# "Barn Style" Garage Door?



## JCMeyersIV (Sep 28, 2012)

Hey guys. Busy as hell again and I have a request for a replacement for her existing garage door. It's the old school style one piece door that just swings up, assuming i CAN redo it, would painted pine be ok? Or should I use something rot resistant? She wants it to match the garage/barn so it'll need to be painted.


----------



## ClintSearl (Dec 8, 2011)

I would make a torsion box out of 1/2" ply or Advantech skins inside and outside a 1×2 interior frame.


----------



## pjped (Feb 25, 2011)

I made one out of Pine, which when primed and painted is an excellent exterior wood, as a reproduction/replacement for a 107" x 79" sliding barn door. It was built similar to a board and batten door. It works well as a slider, but the method Clint suggests is superior for a garage door because it is very stiff, and the type that I made a has good bit of flex. Plus the torsion box style can be insulated.








!


----------



## ssnvet (Jan 10, 2012)

I second Pine as a good choice, since you want to keep the door light.

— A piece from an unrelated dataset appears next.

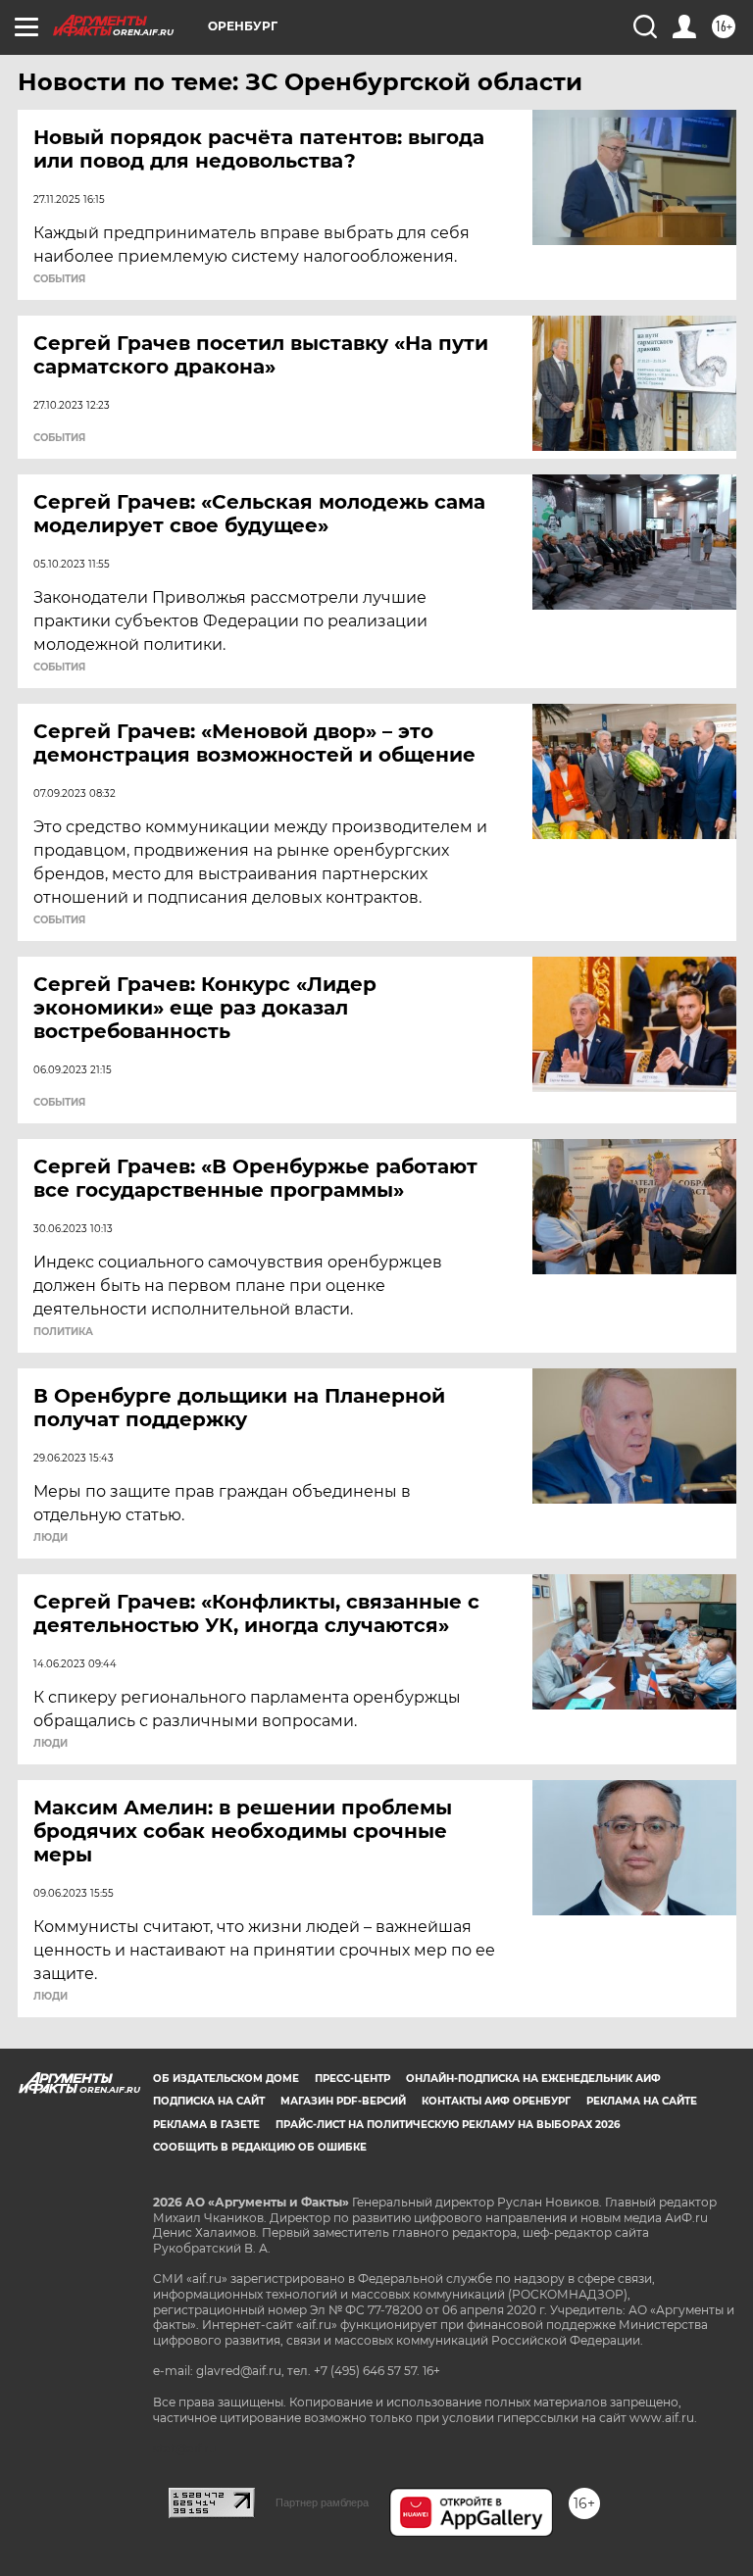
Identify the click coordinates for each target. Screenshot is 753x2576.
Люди (50, 1538)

Bin the knots, prime it with oil base, and paint with a good exterior paint. I've had great success with the Behr stuff from HD.


----------



## pjped (Feb 25, 2011)

Yes, BIN the knots (Zissner shellac version). I always used the shellac version but on this door I used only the Zissner oil based cover stain since I wanted to see if it could block the knots… no way only the shellac version will do this 100%. Even the spay can works. Then I prime it all with oil-based primer (Zissner or B-M fresh start) on all faces/edges/sides, then assemble and then 2-3 coats of a quality latex. Behr is much better than it used to be. I do not hesitate to use it now, but in the 90's it was not as good.


----------



## RPhillips (May 16, 2013)

Nice looking door. I plan to install these types of door on my future workspace.

Speaking of Behr paints, I have found Behr Ultra to be my go to paint. I have tried a lot of paints over the years and the only two that have never let me down have been Behr and Sherwin Williams, but SW is not always as convenient and typically costs more then Behr. I'm referring mainly to interior paint, but the two times I used the exterior it was just as good.


----------



## JCMeyersIV (Sep 28, 2012)

Ok perfect. I'm also thinking of changing the door construction to a 2x frame with 1x slats. Right now it's all 2x and its unreasonably heavy. I'm a pretty strong guy and I have to but my body into it.


----------



## pjped (Feb 25, 2011)

Photo Album of Barn Door Build


----------



## pjped (Feb 25, 2011)

John,
HD and Lowes also carry 5/4 pine. Lowes 5/4 white pine has knots, but near me the HD carries 5/4 radiata pine and it's clear, very nice.

Pete


----------



## JCMeyersIV (Sep 28, 2012)

Alright cool, thanks pete. I live near three lumber yards so i get all my pine locally. The nearest Lowes or HD is half an hour from me.


----------



## RJ2 (Jan 14, 2008)

About to redo a 7 X 10, stamped steel door with a custom wood overlay carriage /Barn style wood . If it was done in solid 3/4 cedar, at 123 lbs a cubic ft, I am figuring that divided by 12 rollers it is only adding 12 lbs each at the most. I can weld up some more hangers on track , but would the track itself be fine. I am assuming so , but did not want to put a squeeze play on the wives Beemer. I at one point was looking for a faux type lightweight plastic wood, but I remember how heavy the real wood doors were I was replacing back in the 60's, . It would be interesting if someone has attacked this , roll up carriage style door craze that seems to be going on now. I was figuring weight on the 3/4 " wood but will go with a 3/8 background and 3/4 rails and stiles. Thanks RJ


----------



## RJ2 (Jan 14, 2008)

I am in the process of installing mine today . Shown in the pic is the left side of the two panels . fitting in opening on a Rollup 7 X10 clopay door , Fabricated in African Mahogany and Cedar .I took a few pics along the way , if it comes out respectable , I will post them. Just bent up the Fake hinge wings and epoxied some nuts washer and bolt threads . I know you don't have exposed nuts on a real hinge for security , but they just looked so nice, as opposed to a carriage bolt head . I keep having to adjust springs when adding the sections , will order new Springs when i get through today and weigh total door with hardware , after dealing tension . Got a feeling I will be opening the door manually for the wifey till the new springs come.


----------